Railroad tycoon Walt Brennan wants to acquire the land of several oil-drilling farmers, led by Peter Cortlandt. The townspeople block the plan, assisted by a herd of circus elephants, and instead construct their own oil pipeline.

==Songs==
- "High, Wide and Handsome" (sung by Irene Dunne)
- "Can I Forget You?" (Irene Dunne)
- "The Things I Want' (Dorothy Lamore)
- "Allegheny Al" (Irene Dunne and Dorothy Lamore)
- "Will You Marry Me Tomorrow, Maria? (William Frawley)
- "The Folks Who Live on the Hill" (Irene Dunne)

==Production ==
Paramount Pictures and producer Arthur Hornblow, Jr. conceived High, Wide and Handsome as a "big-budget" musical that would deliver "prestige entertainment" supported by a talented cast and crew.

High, Wide and Handsome was filmed on location in Chino, California. Principal filming began in early January 1937 and finished in late April that year, exceeding its 10-week shooting schedule.

The production was particularly challenging, both physically and operationally, due to "torrential rains, mudslides [and] equipment malfunctions." Tragically, a catastrophic accident during filming injured over a dozen of the cast and crew, some seriously.

With the assistance of Kern and Hammerstein, director Rouben Mamoulian attempted to firmly integrate the songs into the plot of the film to advance the storyline.

High, Wide and Handsome, budgeted at about $1.3 million, had a final cost of $1.8 million.
The film was released October 1, 1937.

==Reception==
Frank S. Nugent of The New York Times wrote: "A richly produced, spectacular and melodious show, it moves easily into the ranks of the season's best and probably is as good an all-around entertainment as we are likely to find on Broadway this summer." The Film Daily also gave a positive review and predicted that the film would be a box office success. It praised the "astute" direction of Mamoulian, "the wide range" of Kern's music, the technical achievement of the cinematography and the effectiveness and suitability of the performers.

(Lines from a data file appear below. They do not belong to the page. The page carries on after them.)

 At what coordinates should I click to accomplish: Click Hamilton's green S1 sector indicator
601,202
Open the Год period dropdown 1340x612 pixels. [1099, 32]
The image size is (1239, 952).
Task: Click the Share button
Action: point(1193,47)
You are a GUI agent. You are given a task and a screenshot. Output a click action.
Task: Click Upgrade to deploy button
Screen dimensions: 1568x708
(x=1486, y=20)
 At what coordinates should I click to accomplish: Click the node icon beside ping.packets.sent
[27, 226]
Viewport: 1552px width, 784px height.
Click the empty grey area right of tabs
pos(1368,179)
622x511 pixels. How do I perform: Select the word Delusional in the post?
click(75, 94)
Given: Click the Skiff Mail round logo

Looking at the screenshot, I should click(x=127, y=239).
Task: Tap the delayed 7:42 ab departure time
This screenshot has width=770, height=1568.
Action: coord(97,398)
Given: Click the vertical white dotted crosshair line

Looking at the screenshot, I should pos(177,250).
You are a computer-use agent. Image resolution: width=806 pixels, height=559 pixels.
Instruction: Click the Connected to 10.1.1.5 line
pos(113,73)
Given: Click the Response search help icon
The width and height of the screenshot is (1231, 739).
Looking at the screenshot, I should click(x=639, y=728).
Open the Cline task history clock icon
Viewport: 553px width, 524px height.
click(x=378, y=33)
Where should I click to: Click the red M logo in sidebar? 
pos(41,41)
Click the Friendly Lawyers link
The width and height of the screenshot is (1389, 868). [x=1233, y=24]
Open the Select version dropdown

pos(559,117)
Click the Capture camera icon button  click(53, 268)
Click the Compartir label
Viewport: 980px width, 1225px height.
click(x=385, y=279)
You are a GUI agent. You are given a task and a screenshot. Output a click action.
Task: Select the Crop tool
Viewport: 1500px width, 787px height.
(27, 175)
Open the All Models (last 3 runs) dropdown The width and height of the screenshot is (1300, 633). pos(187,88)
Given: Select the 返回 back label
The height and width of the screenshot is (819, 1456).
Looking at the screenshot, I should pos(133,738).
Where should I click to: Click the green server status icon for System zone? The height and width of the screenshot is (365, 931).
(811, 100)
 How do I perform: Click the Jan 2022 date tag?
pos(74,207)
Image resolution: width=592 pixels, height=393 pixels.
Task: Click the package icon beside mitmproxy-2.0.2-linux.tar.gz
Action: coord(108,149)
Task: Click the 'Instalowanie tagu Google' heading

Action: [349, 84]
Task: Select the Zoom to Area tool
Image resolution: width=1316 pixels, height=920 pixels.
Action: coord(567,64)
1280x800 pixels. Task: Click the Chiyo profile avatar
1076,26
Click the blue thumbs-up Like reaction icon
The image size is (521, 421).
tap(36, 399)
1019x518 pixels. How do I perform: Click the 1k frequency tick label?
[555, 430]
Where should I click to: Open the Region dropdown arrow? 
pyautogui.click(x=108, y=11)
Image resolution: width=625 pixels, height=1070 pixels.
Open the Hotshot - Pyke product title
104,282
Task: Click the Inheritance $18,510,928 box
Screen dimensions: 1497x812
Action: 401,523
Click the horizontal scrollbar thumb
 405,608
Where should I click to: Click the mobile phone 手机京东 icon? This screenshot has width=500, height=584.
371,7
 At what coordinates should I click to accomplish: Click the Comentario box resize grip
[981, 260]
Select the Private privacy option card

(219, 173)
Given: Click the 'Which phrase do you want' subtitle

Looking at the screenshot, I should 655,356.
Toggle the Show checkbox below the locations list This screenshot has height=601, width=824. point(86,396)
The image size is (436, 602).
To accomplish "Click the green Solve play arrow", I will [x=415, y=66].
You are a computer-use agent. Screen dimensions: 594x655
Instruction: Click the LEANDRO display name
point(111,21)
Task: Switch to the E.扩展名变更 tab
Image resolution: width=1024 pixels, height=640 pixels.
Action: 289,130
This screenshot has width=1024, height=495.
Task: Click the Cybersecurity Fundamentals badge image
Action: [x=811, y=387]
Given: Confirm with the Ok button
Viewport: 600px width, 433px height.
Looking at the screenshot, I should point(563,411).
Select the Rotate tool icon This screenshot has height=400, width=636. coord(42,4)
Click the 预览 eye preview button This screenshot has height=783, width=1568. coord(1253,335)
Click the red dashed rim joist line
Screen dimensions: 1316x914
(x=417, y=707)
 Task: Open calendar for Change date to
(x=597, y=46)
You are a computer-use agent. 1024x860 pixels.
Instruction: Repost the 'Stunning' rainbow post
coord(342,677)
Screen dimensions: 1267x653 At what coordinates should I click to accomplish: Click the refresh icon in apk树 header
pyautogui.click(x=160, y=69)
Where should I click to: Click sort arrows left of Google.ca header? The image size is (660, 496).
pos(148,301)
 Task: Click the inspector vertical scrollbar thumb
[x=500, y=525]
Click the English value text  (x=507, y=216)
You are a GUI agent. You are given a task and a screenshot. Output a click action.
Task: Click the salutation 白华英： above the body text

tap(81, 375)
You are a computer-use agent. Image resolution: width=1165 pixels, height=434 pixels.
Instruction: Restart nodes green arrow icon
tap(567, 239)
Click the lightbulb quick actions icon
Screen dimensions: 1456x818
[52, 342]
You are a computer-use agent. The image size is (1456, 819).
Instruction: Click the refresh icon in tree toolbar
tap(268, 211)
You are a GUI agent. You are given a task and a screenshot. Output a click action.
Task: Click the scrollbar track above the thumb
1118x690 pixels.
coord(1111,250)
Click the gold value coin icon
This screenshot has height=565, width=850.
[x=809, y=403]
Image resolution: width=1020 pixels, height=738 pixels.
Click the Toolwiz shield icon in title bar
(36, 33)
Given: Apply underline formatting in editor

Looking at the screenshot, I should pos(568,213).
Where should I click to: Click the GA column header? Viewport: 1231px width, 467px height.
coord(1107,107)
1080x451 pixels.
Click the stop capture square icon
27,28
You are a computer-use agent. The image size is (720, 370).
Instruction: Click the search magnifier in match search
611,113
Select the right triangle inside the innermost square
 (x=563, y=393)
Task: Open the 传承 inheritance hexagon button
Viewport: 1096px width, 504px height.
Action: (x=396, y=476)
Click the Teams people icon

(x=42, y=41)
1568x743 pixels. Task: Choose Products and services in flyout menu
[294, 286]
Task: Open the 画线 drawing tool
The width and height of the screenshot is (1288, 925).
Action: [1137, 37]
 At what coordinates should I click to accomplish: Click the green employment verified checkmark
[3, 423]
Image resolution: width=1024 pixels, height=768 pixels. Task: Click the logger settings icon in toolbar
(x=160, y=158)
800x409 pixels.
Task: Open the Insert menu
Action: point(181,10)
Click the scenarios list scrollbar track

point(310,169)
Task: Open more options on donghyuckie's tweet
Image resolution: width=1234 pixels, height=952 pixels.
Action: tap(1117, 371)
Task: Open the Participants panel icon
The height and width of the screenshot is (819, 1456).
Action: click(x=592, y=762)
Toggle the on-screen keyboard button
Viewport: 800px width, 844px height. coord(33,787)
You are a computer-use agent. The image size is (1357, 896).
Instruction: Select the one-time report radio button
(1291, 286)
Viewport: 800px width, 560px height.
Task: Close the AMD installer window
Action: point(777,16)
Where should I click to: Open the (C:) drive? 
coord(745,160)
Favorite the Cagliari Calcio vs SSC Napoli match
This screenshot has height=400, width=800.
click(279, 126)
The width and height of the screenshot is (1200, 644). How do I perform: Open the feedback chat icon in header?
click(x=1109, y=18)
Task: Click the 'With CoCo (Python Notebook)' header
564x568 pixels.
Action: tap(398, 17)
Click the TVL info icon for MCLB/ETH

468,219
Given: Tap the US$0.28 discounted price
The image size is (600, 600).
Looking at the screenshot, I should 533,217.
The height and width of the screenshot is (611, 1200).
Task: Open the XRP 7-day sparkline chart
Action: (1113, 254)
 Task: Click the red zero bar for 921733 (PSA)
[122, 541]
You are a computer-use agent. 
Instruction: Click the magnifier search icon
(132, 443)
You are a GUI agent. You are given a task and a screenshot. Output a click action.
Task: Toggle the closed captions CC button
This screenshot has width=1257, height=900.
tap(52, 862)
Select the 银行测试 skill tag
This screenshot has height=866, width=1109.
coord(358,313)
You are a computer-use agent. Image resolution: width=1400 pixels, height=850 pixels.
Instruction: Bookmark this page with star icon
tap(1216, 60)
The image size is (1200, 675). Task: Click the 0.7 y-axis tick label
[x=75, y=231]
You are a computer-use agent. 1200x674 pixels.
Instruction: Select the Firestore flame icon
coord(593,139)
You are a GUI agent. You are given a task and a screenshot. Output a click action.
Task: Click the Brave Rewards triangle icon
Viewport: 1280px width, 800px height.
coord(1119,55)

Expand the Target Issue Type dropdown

Modern Screen’s Leo Townsend described the film as "the year's most puzzling picture", and explained, "Listed as a musical, it contains bits of everything, from industrial drama to downright melodrama. It starts out as a comedy, with Irene Dunne, of all people, dancing in a medicine show." He dismissed the musical contributions of Jerome Kern and wrote that the "score contains no outstanding numbers", but commented positively about the performances : "Irene Dunne is not at her best when she's called upon to sing, but she handles her acting assignment ably. Randolph Scott turns in one of his best performances as the young farmer, and Dorothy Lamour is good as a purveyor of torch ballads."

Variety reported that the film had "too much Hollywood hokum" and that it "flounders as it progresses, and winds up in a melodramatic shambles of fisticuffs, villainy and skullduggery which smacks of the serial film school."

Harrison's Reports called it "very good mass entertainment" with "delightful" music but a story that was "very weak."

Russell Maloney of The New Yorker wrote: "Mamoulian's handling of the story leaves something to be desired (he's pretty preoccupied with apple blossoms and hillsides) but the general effect of the picture is pleasant."

Writing for Night and Day in 1937, Graham Greene gave the film a poor review, characterizing it as "two hours of [a] long, dumb and dreary picture." Greene noted that the Hollywood aesthetics attributable to Mamoulian made the film unrealistic and improbable.

Film historian Marc Spergel writes that contemporary reviews "were generally favorable, if not enthusiastic. Commercially, the film did poorly, especially for its high production cost, and has since slid virtually into oblivion."